Transcranial magnetic stimulation (TMS) has been proposed as an innovative tool to noninvasively and directly assess the cortical physiology and excitability in vivo. In recent years, TMS has been repeatedly used in patients with migraine to test occipital cortex excitability by measuring phosphene threshold (PT), defined as the minimum intensity of a TMS pulse needed to evoke phosphenes: PT is inversely related to the overall level of visual cortex excitability [10], so that a low PT is considered expression of primary visual cortex hyper-excitability. Important discrepancies among different studies do, however, exist, with some groups reporting increased, and others decreased inter-ictal PT. These studies produced conflicting results also regarding prevalence of stimulation-induced phosphenes in migraineurs compared with healthy controls. These discrepancies make it very difficult to reach a definite conclusion by simple summation of previous results. We therefore decided to undertake a systematic review and a meta-analysis of studies evaluating phosphene prevalence and inter-ictal PT values during single-pulse TMS in adults.

Some reviews previously assessed this topic, but always in a narrative and subjective way, not using systematic and explicit methods to identify, select and critically appraise studies, and to extract data, and to analyse them with statistical methods [1115]. The present review represents therefore the first attempt to appraise the available literature on magneto-phosphenes in migraine with systematic methods.

Methods

This review was guided by a written pre-specified protocol describing research questions, review methods, plan for data extraction and synthesis.

Our aim was to critically and systematically evaluate the literature to determine (A) the prevalence of phosphenes and (B) the PT values obtained during single-pulse TMS in adults with migraine compared with controls.

We therefore included only controlled studies measuring PT by single-pulse TMS in adults of either gender with migraine (with or without aura; defined according to International Headache Society criteria, 1988 and 2004 [16, 17]) and in control subjects, regardless of stimulator characteristics such as coils’ shape, size and maximum magnetic field strength. Uncontrolled studies, studies conducted in children or performing TMS with paired magnetic stimuli, or stimulating cortical regions other than primary visual cortex were excluded. Children were excluded in order to exclude an excessively high clinical heterogeneity (related to age differences) and methodological heterogeneity (e.g. related to the use of smaller TMS coils, or with lower stimulation intensity in this population). Studies performing TMS with paired magnetic stimuli were excluded to prevent a high heterogeneity due to the use of two different methods. Also consecutive TMS studies were excluded.

========

■ **Exercises to complete**:
**A)** In the text on TMS and migraine, how is phosphene threshold (PT) defined?
**B)** Continue the text on TMS and migraine from where it stops.

========

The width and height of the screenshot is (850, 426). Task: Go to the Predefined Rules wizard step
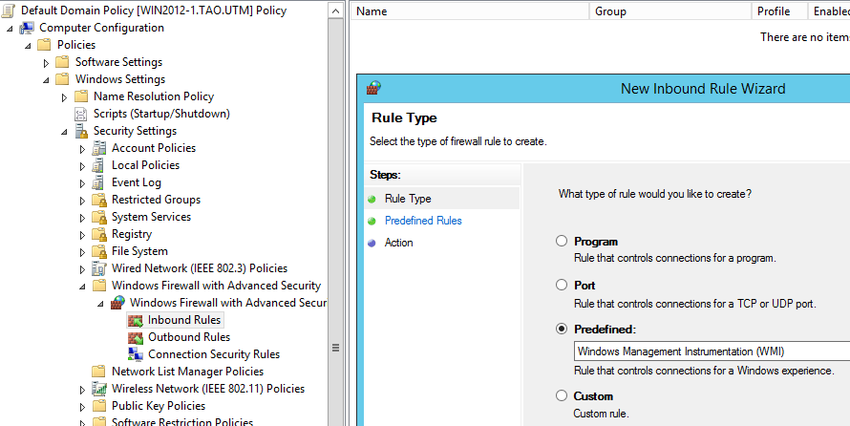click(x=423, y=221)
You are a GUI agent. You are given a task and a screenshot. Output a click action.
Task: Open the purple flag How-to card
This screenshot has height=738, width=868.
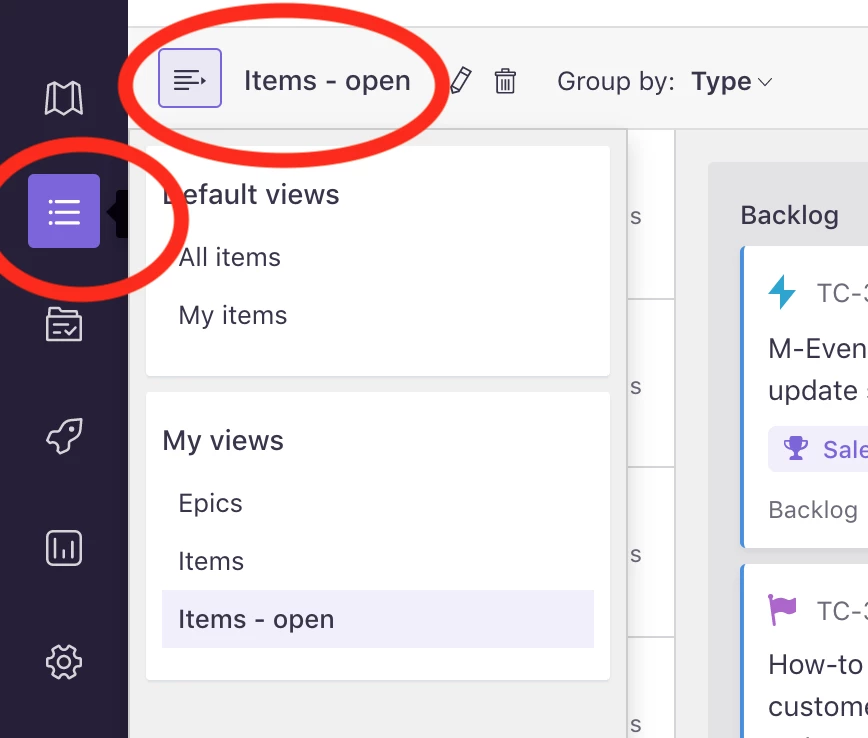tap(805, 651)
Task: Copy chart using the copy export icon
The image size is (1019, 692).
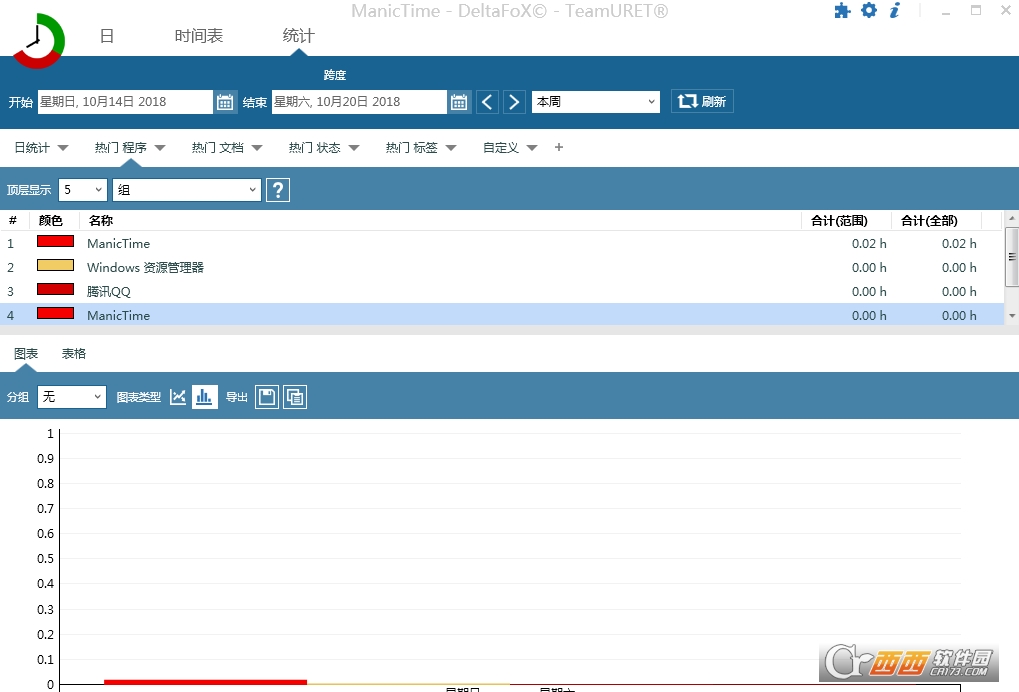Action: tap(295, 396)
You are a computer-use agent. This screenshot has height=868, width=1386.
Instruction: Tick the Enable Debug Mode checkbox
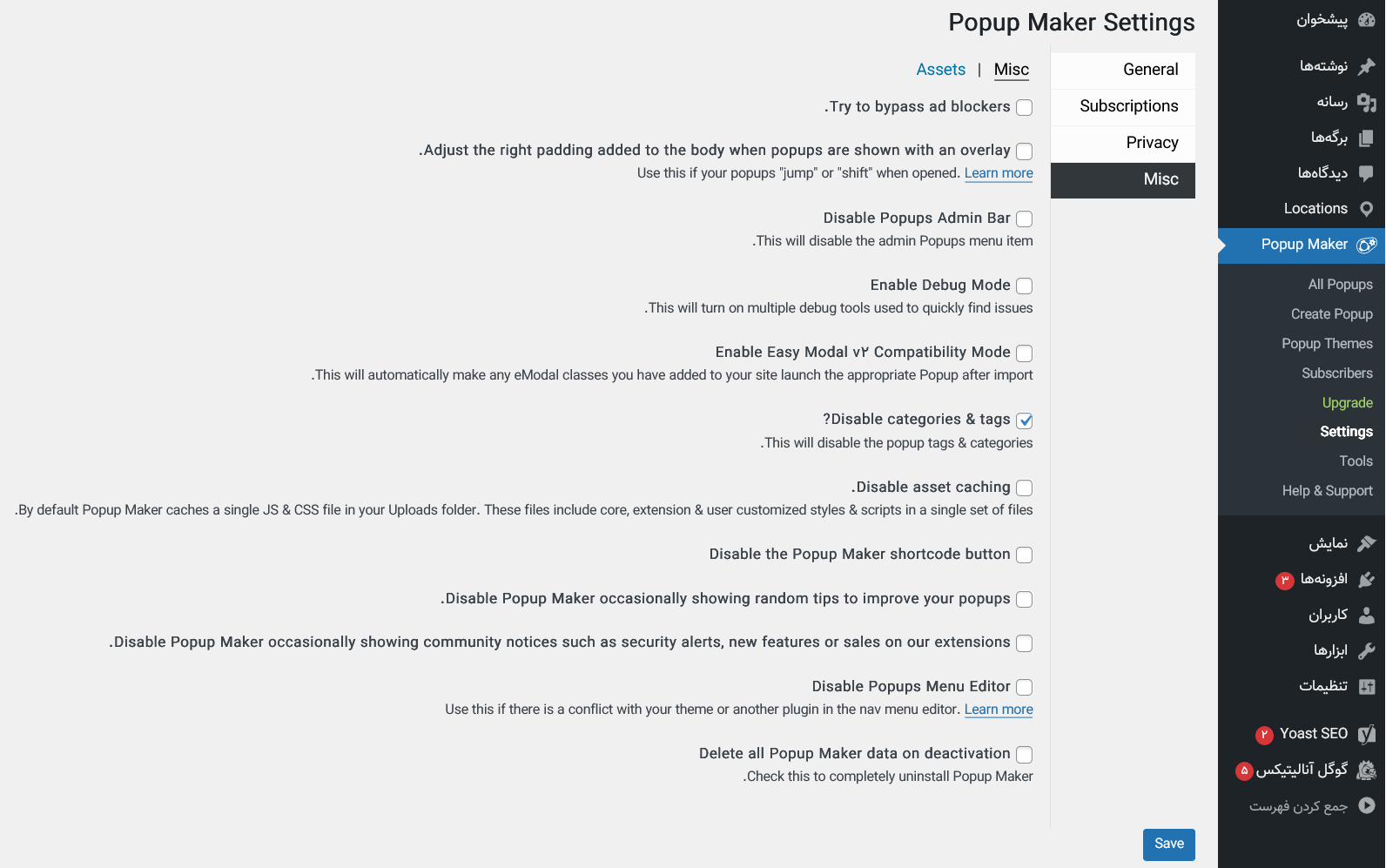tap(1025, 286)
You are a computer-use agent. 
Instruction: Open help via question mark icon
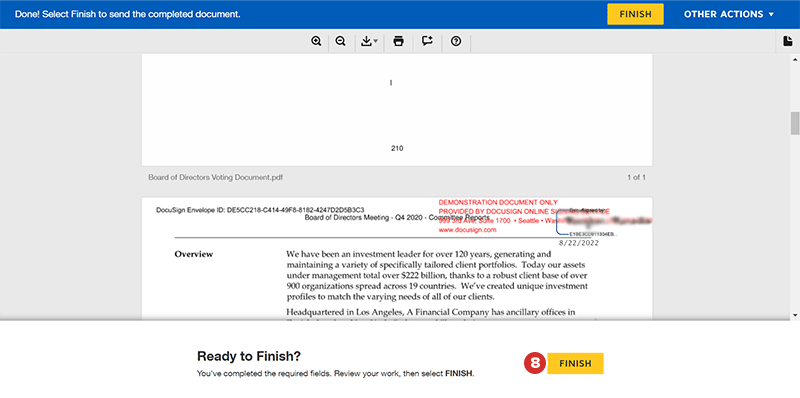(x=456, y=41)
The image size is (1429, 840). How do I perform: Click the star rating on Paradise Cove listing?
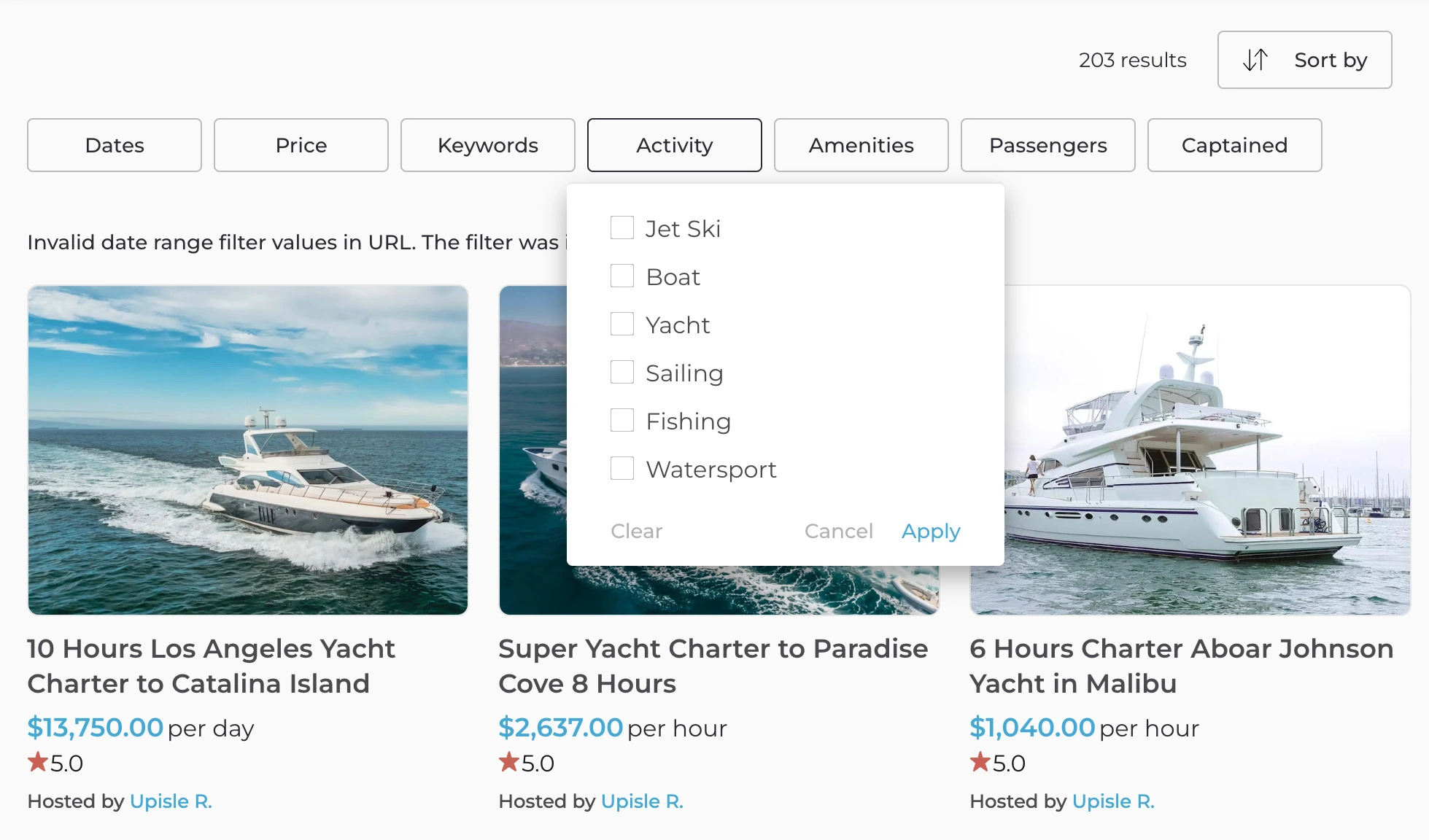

========

■ **Answers per task**:
**A)** The minimum intensity of a TMS pulse needed to evoke phosphenes.

**B)**
The MEDLINE (accessed by Pubmed; 1966–June 2011) and EMBASE (1988–June 2011) electronic databases were searched using the following medical subject headings (MeSH): “Phosphenes”, “Transcranial Magnetic Stimulation” and “Migraine Disorders”, as well as following free terms, combined in multiple search strategies with Boolean operators (see “Appendix”) in order to find relevant articles: “migrain*”, “phosphen*”, “phosphene threshold”. Furthermore, all references lists in identified trials were scrutinized for studies not indexed in the electronic databases. In order to provide a transparency of results as great as possible, and to allow readers to reproduce the methodology we adopted, and considering that in abstracts many methodological aspects are not declared and results are often synthesized, only in extenso papers and articles already published were considered eligible for inclusion.

Following data were extracted: inclusion/exclusion criteria, number and sex of participants, headache-free interval, menstrual phase, stimulator characteristics, blinding, definition of PT, and inter-stimulus interval. Data were independently extracted by two review authors (FB, MS) and cross-checked. All disagreements were resolved by consensus. Although we did not systematically evaluate the inter-rater agreement for the data extraction, consensus reached through discussion ensured unanimous decisions.

In case of missing or incomplete data, principal investigators of included trials were contacted and additional information requested.

Two review authors (FB, MS) independently assessed the methodological quality of each study and risk of bias, focusing on blinding and other potential sources of bias.

Provided we thought it clinically appropriate, and no important clinical and methodological heterogeneity was found, we summarized results in a meta-analysis.

In order to minimize methodological heterogeneity between studies evaluating PT values, we separately analyzed results from studies using a circular and a figure-of-eight coil; moreover, to reduce clinical heterogeneity, in each outcome (phosphene prevalence; PT values), we separately analyzed data on migraine with aura from data migraine without aura.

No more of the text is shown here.